Each line of the material below must be transcribed exactly.

^^^^^^^^

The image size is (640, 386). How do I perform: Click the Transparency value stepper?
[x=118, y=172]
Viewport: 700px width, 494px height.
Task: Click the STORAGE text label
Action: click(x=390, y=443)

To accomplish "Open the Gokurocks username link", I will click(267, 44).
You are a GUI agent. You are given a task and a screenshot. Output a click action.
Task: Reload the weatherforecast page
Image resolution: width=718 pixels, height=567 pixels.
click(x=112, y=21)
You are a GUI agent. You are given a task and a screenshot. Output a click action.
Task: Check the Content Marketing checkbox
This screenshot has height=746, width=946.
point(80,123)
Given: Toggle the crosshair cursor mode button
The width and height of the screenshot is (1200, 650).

^^^^^^^^

THE ANSWER:
The image size is (640, 386). How do I perform: Click the Transparency value stepper?
[x=118, y=172]
Viewport: 700px width, 494px height.
Task: Click the STORAGE text label
Action: click(x=390, y=443)

To accomplish "Open the Gokurocks username link", I will click(267, 44).
You are a GUI agent. You are given a task and a screenshot. Output a click action.
Task: Reload the weatherforecast page
Image resolution: width=718 pixels, height=567 pixels.
click(x=112, y=21)
You are a GUI agent. You are given a task and a screenshot. Output a click action.
Task: Check the Content Marketing checkbox
This screenshot has height=746, width=946.
point(80,123)
Given: Toggle the crosshair cursor mode button
The width and height of the screenshot is (1200, 650).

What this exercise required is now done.